How long does it typically take to crash? Is three hours of runtime quite a bit longer than you were getting with blocking enabled?
-
@bmeeks said in Suricata process dying due to hyperscan problem:
@tylerevers said in Suricata process dying due to hyperscan problem:
Reconfirm Hyperscan Still Crashes
Block Offenders = On
Signature Group Header MPM Context = Auto
Pattern Matcher Algorithm = AutoInterface failed with error:
[101378 - W#07] 2023-11-29 12:54:32 Error: spm-hs: Hyperscan returned fatal error -1.Test with Block Offenders Off
Block Offenders = Off
Signature Group Header MPM Context = Auto
Pattern Matcher Algorithm = AutoIt has been three hours without a crash.

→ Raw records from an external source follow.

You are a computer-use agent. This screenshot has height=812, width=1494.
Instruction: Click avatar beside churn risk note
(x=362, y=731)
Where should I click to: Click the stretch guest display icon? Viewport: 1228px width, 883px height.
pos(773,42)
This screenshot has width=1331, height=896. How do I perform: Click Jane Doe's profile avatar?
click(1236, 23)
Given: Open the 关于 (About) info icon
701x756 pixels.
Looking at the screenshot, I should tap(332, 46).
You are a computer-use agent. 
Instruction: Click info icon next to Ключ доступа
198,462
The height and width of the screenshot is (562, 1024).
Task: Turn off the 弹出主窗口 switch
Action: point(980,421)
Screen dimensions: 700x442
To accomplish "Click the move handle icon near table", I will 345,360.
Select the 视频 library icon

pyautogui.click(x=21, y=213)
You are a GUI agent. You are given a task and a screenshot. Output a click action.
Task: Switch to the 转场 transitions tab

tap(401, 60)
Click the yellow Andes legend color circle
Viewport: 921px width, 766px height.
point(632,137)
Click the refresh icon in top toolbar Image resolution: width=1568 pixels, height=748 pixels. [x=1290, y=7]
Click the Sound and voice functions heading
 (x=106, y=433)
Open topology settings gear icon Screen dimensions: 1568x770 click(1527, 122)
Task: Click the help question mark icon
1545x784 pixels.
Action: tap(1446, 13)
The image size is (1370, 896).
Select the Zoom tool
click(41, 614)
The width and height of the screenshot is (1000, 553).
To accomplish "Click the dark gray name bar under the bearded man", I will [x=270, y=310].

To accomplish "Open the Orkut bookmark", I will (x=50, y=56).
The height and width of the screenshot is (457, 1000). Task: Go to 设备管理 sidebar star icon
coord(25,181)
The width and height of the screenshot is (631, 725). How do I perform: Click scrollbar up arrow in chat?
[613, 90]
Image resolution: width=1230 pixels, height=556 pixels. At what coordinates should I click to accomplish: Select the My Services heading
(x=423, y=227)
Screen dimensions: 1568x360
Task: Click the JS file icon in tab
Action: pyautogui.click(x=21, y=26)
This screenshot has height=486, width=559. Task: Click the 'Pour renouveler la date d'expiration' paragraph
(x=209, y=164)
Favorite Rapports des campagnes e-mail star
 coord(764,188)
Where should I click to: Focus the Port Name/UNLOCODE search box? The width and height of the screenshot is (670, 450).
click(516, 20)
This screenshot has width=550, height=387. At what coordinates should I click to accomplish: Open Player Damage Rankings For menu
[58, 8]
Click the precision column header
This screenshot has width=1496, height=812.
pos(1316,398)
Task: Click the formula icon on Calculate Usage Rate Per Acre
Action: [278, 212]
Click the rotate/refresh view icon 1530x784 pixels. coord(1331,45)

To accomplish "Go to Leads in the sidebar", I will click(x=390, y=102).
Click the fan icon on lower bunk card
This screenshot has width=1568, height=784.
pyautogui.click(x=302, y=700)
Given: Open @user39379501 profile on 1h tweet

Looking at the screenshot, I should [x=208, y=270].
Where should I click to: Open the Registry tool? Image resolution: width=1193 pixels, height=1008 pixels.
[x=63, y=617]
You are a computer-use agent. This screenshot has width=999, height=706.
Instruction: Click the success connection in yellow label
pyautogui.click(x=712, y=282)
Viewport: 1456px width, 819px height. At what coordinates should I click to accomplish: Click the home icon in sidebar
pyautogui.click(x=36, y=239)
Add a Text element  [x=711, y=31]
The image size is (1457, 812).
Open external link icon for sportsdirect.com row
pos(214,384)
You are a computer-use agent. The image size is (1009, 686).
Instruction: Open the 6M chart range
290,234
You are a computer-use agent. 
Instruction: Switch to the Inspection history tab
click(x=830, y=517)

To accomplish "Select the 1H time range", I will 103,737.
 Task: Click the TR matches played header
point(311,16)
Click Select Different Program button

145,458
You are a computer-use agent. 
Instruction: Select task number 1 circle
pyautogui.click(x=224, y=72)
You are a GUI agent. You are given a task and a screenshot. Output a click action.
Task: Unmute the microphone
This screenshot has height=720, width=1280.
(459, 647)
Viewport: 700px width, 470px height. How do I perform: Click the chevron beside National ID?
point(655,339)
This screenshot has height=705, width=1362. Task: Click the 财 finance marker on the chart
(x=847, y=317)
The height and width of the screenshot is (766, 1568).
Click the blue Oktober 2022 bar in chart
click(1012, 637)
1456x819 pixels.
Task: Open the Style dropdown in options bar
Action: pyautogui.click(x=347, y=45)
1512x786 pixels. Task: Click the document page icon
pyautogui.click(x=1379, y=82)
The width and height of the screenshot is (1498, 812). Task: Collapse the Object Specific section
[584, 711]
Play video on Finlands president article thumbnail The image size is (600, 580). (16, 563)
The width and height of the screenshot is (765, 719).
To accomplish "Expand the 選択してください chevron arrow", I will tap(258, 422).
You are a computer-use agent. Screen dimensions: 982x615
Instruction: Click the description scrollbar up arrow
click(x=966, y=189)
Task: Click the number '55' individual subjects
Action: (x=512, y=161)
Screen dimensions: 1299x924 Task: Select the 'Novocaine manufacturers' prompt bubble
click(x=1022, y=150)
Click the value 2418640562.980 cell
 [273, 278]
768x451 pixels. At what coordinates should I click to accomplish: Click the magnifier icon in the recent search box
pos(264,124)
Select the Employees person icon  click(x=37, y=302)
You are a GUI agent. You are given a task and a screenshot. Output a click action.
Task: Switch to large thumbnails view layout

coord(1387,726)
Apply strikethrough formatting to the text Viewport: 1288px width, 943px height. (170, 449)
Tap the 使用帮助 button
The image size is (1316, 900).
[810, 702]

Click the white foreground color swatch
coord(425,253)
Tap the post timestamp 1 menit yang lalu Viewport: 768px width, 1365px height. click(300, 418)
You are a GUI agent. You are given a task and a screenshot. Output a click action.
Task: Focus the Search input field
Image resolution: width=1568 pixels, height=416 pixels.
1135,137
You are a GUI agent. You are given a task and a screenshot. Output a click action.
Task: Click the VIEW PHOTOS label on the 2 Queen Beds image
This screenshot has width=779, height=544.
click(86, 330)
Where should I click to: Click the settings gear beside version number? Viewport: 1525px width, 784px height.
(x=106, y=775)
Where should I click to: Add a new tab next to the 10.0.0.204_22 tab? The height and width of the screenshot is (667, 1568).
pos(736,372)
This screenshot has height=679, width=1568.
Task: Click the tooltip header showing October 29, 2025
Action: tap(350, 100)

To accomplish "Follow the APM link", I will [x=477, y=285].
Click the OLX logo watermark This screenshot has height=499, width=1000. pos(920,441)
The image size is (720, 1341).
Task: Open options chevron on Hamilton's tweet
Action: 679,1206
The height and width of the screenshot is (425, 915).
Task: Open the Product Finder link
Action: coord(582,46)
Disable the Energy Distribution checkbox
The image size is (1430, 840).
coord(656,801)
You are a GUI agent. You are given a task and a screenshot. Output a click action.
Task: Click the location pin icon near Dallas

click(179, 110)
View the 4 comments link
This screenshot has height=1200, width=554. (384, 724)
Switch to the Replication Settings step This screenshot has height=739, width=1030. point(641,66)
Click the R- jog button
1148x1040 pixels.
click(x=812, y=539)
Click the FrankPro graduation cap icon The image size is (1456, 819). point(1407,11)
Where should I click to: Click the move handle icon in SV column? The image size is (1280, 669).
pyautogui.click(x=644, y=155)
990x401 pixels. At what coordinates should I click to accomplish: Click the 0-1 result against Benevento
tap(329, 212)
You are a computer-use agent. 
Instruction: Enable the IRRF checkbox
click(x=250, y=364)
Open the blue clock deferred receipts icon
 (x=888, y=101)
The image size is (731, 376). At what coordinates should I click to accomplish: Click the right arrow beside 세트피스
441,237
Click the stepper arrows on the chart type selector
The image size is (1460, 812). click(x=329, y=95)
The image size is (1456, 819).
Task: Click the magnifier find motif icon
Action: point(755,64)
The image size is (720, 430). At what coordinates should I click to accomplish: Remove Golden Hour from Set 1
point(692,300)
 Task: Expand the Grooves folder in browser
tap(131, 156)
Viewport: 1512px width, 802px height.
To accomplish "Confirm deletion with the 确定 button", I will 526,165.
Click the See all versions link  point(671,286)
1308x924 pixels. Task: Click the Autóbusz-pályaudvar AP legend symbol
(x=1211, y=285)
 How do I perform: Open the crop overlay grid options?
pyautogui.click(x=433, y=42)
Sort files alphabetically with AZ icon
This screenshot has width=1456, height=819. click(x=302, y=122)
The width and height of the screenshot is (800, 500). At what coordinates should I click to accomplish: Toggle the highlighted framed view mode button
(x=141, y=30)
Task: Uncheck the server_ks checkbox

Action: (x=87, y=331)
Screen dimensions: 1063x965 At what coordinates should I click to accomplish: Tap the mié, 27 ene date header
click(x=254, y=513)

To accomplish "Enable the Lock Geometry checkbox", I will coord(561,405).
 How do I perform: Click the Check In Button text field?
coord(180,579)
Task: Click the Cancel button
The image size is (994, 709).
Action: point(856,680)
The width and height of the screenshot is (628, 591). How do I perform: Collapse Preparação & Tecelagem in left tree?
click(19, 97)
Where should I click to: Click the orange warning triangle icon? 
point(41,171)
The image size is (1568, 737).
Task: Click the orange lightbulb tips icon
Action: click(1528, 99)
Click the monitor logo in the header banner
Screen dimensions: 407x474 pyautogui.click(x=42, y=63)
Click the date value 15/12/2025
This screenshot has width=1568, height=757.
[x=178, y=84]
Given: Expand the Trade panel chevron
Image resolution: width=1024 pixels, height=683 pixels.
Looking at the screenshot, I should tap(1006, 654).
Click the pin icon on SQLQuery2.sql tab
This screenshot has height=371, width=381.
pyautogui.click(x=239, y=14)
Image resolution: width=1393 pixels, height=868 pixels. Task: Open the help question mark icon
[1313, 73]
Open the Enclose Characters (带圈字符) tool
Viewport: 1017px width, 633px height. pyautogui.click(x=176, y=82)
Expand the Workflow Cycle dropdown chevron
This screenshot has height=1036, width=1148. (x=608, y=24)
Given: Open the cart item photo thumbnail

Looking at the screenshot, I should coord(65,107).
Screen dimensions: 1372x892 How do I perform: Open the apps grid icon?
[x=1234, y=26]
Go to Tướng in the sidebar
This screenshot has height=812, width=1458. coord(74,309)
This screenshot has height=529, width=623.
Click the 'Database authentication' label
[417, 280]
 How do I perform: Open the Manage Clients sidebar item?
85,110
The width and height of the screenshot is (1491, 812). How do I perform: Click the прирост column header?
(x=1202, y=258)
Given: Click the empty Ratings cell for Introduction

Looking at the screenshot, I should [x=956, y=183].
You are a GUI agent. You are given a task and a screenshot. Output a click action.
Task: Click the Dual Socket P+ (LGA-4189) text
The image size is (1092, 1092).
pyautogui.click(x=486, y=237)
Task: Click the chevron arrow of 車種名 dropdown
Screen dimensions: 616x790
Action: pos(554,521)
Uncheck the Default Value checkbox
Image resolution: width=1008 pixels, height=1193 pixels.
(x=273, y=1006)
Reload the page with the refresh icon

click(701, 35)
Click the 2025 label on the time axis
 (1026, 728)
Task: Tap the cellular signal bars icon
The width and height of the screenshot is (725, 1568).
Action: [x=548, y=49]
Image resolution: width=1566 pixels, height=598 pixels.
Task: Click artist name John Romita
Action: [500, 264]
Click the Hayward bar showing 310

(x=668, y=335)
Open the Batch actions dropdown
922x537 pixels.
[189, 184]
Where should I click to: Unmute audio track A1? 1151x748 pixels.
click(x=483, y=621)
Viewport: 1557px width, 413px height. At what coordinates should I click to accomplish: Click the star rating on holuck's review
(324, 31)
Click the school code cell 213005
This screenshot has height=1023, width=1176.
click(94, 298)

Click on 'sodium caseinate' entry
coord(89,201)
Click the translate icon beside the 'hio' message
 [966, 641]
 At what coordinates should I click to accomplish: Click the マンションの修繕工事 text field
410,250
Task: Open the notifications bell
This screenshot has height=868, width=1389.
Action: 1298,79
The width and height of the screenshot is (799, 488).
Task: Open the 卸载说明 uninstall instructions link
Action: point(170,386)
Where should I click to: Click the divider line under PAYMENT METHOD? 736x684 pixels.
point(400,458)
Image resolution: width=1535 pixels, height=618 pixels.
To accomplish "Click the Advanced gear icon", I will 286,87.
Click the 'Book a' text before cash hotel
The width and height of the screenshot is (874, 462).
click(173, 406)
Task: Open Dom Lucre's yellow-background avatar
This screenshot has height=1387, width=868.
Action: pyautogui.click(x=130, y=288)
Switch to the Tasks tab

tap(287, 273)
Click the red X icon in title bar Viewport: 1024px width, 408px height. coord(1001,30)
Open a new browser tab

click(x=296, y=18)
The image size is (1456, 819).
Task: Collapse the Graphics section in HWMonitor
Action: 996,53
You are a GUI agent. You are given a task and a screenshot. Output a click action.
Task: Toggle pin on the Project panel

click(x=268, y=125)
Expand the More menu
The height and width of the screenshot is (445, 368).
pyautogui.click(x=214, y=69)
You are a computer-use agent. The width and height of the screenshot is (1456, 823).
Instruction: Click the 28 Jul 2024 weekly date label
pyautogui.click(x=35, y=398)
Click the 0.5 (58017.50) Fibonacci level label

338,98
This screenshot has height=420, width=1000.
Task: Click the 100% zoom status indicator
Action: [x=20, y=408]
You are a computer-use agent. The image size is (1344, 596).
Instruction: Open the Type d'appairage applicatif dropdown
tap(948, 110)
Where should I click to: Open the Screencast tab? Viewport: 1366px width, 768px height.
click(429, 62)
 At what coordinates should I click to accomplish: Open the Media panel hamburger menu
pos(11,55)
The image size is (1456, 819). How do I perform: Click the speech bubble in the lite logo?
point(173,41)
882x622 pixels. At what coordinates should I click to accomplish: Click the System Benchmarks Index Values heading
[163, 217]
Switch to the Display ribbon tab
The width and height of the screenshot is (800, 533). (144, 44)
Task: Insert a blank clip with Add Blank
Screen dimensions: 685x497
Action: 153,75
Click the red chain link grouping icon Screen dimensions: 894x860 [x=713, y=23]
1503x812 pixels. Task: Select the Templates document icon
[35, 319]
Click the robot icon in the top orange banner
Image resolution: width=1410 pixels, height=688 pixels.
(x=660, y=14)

How long does it typically take to crash? Is three hours of runtime quite a bit longer than you were getting with blocking enabled?
Yes, three hours is in the realm of 3-8x longer (and it still hasn't crashed yet ~9 hours total).
-
@tylerevers said in Suricata process dying due to hyperscan problem:
@bmeeks said in Suricata process dying due to hyperscan problem:
@tylerevers said in Suricata process dying due to hyperscan problem:
Reconfirm Hyperscan Still Crashes
Block Offenders = On
Signature Group Header MPM Context = Auto
Pattern Matcher Algorithm = AutoInterface failed with error:
[101378 - W#07] 2023-11-29 12:54:32 Error: spm-hs: Hyperscan returned fatal error -1.Test with Block Offenders Off
Block Offenders = Off
Signature Group Header MPM Context = Auto
Pattern Matcher Algorithm = AutoIt has been three hours without a crash.
How long does it typically take to crash? Is three hours of runtime quite a bit longer than you were getting with blocking enabled?
Yes, three hours is in the realm of 3-8x longer (and it still hasn't crashed yet ~9 hours total).
Well, now I need to figure out how in the world the custom blocking module code could possibly interact with the Hyperscan library
.It makes no sense as they are not even remotely related.
-
@bmeeks Can confirm that in IDS mode (no blocking) suricata has no crashes. In IPS mode it crashes. Hyperscan, no VLANS.
-
B bmeeks referenced this topic on
-
@bmeeks swapped, same result. Instance on interface w/blocking disabled remains up, other died.